Can you see why God had to have a plan in place from the very beginning?

But now we have been released from the law because we have died to what controlled us, so that we may serve in the new life of the Spirit and not under the old written code. (Romans 7:6 NET bible.)

Let's take Romans 7:6 apart backward, sort of.
  • Because we have died to what controlled us.”

I am jumping ahead, but only because I have a point to make. Paul had the same problem I am now having, I keep missing the mark (Missing the mark is a derivative from Medieval archery, where an archer would miss the bullseye or mark. Our life is filled with opportunities to hit the mark, the only problem is, that the target, mounted on a bail of hay, could be well over 91.44 meters away.
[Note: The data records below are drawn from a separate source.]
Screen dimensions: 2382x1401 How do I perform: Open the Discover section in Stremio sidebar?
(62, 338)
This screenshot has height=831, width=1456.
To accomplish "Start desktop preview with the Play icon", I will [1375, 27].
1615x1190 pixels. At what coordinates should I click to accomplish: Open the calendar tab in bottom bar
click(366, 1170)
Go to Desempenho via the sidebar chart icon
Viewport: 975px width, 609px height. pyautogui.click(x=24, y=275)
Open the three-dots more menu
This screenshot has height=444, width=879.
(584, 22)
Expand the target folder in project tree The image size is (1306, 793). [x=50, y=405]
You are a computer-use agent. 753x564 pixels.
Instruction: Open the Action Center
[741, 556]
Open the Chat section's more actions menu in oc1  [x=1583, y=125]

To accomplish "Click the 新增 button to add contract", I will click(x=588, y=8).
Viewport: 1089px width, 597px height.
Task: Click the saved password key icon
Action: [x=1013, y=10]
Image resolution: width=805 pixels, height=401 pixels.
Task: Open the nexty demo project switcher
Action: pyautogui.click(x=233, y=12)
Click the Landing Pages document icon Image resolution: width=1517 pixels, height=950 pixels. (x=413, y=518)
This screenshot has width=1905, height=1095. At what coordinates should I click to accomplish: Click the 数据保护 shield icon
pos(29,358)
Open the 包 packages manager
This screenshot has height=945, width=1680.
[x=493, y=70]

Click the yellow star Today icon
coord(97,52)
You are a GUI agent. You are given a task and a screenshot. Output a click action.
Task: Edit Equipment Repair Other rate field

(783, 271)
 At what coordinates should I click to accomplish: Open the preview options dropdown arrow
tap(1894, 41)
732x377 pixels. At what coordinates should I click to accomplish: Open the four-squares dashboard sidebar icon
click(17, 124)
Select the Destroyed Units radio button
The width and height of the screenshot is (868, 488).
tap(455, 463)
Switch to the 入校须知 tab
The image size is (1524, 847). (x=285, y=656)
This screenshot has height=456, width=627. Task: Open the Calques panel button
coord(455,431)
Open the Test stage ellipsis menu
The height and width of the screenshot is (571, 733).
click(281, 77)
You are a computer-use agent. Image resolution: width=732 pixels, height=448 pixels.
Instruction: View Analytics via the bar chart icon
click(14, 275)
At this point, the mark, or bullseye, may look the size of a very small coin.) 

How then do I come to understand that I have died to what controlled me? 

Since everything we do has to have some faith attached to it, let's start there. Symbolically, our understanding, and or, our act of putting ourselves in water before a crowd of people, demonstrate our faith in Jesus Christ. What did He do for us? He died for us so that we might live, and that association is our death along with Him. As I said earlier, dead people don't have desires, and so I have to remind myself occasionally, that I am dead. Keep in mind that we don't merely die, we live as well, but we live together with Him. And He is not bothered with sin in His condition either.

  • But now we have been released from the law.”

You want to know what you were released from? The bondage that the law brought with it. The law brought a fear of death, and, even worse, the law was only a temporary fix. 

Our relationship with Jesus Christ brought us the gift of God, which is eternal life in Christ Jesus our Lord.

Let's focus on the term law for a moment. 
Jesus told us plainly, “Don’t misunderstand why I have come. I did not come to abolish the law of Moses or the writings of the prophets. No, I came to accomplish their purpose. I tell you the truth until heaven and earth disappear, not even the smallest detail of God’s law will disappear until its purpose is achieved.” (Matthew 5:17-18 NLT)


So the law, and it's practical side – civility will be with us until Jesus is finally seated on the throne in the New Jerusalem.


Another, possibly more restrictive alternative is already in place. 
When Paul opened his letter to the Romans, he introduced himself as a slave to Christ Jesus. Slaves have no rights and certainly no room or permission to an opinion. I suppose there are always exceptions to every rule, but in general, you do what you are told. So for Paul to make this statement about slavery was powerful, and it surely made a point to the Jewish readers.


In case you don't know, slavery at this point in time was so common, that one in four humans was a slave.

At least, as our twisted minds see it, we had more options under the law for we, supposedly, could ignore the law.

“Because of the weakness of your human nature, I am using the illustration of slavery to help you understand all this. Previously, you let yourselves be slaves to impurity and lawlessness, which led ever deeper into sin. Now you must give yourselves to be slaves to righteous living so that you will become holy.” (Romans 6:19 NLT)
  • so that we may serve in the new life of the Spirit and not under the old written code.”
    Such a pleasant word, serve, unfortunately, it is the Greek word douleuō and means to be a slave, or, to be in bondage. Rewritten, the verse could easily read like this: “so that we may be in bondage to the new life of the Spirit.

    Do you still believe that you are not guided by the law
    Certainly, we are not oppressed by the bondage and fear associated with the slavery of the law. But here, the law is written upon our hearts; it is a part of who we are now.


     And, we have the Holy Spirit to lead and guide us if we will listen to His voice.